It’s been a while since I’ve spoken to you directly on the page. I hope you can forgive me, I’ve spent a lot of time on Year of Mac, and I wish you could see it. I wish you could see what I’ve pulled out of your interviews and discography. I wish you could tell me if the things I am finding were there intentionally, or if you’re discovering them just as I am discovering them in real-time. More than anything, though, I wish you could see the way people speak about you as if you were still alive; as if your full-of-life-ness supersedes the way the cards were dealt. I wish we could go back to me writing about you, you reading it, and someone letting me know that you like what you see. I would trade Year of Mac for another quick DM, but that should be self-evident.
When I first started Year of Mac, I thought I would be writing to you often. Few things feel as natural as our communion, but I guess in a way I am always writing to you. I mean, I am writing about you with a fervor—the best writing of my life, if you can believe that. People are touched by what I do. I find that wild beyond words. I’m sure you’ve felt like this before. Someone at the grocery store saw me in a shirt of yours and asked if I heard about Maclib. Of course I heard about Maclib, but it was easier to just feign interest. That was the first time in my life a real person has talked to me about my writing as if I wasn’t the one writing it. Humbling isn’t the word, but for a second, I felt like you.
Every time I get an email saying Year of Mac means something to someone, I feel like you. You’ve got such a legacy to uphold, and it brings me great solace to know that I get to play a role in your legacy. But since we are here, right now, I wanted to tell you a story and thank you again for Swimming. The story goes like this: I’ve started going to bed earlier and earlier. That doesn’t sound so bad, but the story also goes like this: I’ve started wondering why I’m awake. I’ve gotten obsessive with the writing, like usual. And when I’m not writing, I don’t know who I am nor what to do with myself. I get scared. I get testy. And then I get dangerous, but as you know I’m medicated now, so no one has to worry. Least of all, me. So I’ve started going to bed early.
You must get it because of my favorite interview of yours. You know the one, Mac, where you talk about the week of outros while making Faces. It’s the one where you’re scared to leave the studio because you’re afraid you don’t know how to survive as a regular person, not making music and just taking air into your lungs for the sake of taking more air into your lungs. You get it, and I get it because I don’t know how I survive away from the page. I’m not sure if I’m doing all that good of a job. There’s a reason why I’m 30 Year of Macs in at the time of writing this. Sure, I’m overzealous, but, man, am I fucking terrified.

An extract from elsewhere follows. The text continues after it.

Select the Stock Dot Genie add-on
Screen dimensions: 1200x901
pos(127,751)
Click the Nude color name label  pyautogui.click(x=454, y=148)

That’s where Swimming comes in. As I lay there in the early evening and wonder on the next word, the next sentence, the next piece to write or edit, I put on Swimming and get lost in your personal reckoning. I got some bad news the other day, but you were there with your records and life lessons, and the news didn’t feel so bad. You have always been proof to me that I can survive anything. You survived, after all. The story you tell on Swimming changes for me over time, but the kernel of truth at the heart of the thing remains the same. We don’t keep going because we have to; we keep going because we are lucky enough to be able to. We’re not swimming because we can’t float to shore, we’re swimming because we can. I mean, you’re telling me that I am lucky to be alive and living. You’re telling me I have agency. You’re making it okay.
So, as of a few days ago, I’ve been trying to sleep less and value my time more. I’ve taken up games and crafting, just these little things to do with my hands while Swimming plays. I hear the tenderness of that album while I sit there and arrange perler beads, and I feel a calmness that’s eluded me my entire life. Swimming is about agency. I get it now. Swimming is also about erecting your own peace with that newfound agency. Swimming is about being okay with the comedown and the lulls because the lulls in our life are exciting. They are the preambles for our future chapters, for our future excitement. And, too, Swimming is about becoming one with your art in a healthy way. You become awash with sound by the end of the album, but we are not worried for you. We applaud your resilience to become one with the thing you love. At least, I do.
The night after you passed away, I was talking to Yoh with Swimming playing in the background. We talked about you and we talked about getting matching tattoos. You may have left, but you brought us closer together. I remember that night so vividly because I didn’t want to go to sleep. I didn’t want the album to end. I wanted everything in its proper place, and I was waiting for the gag of it all. I believe in mystical things, and had it in my heart that at any moment you were poised to just wake up. On Swimming, you were wide awake and full of life. I thought this was an album about succumbing to depression because suffering is warm, familiar, and feel-good if you let it be. I thought wrong. Swimming is about living.
Thank you for bearing with me as I unpack this record. People, they want to make it into a break-up record, and I guess it can be. But I understand it was a preamble to the rest of your life, and you had so much music in you. There was so much more to come, but we’ll keep swimming because we can. Like I said before, I promise I am going to write my heart out for you. That goes for every piece, too, not just Year of Mac. Thank you for Swimming; thank you for listening.
I love you and I miss you. And I’m not the only one.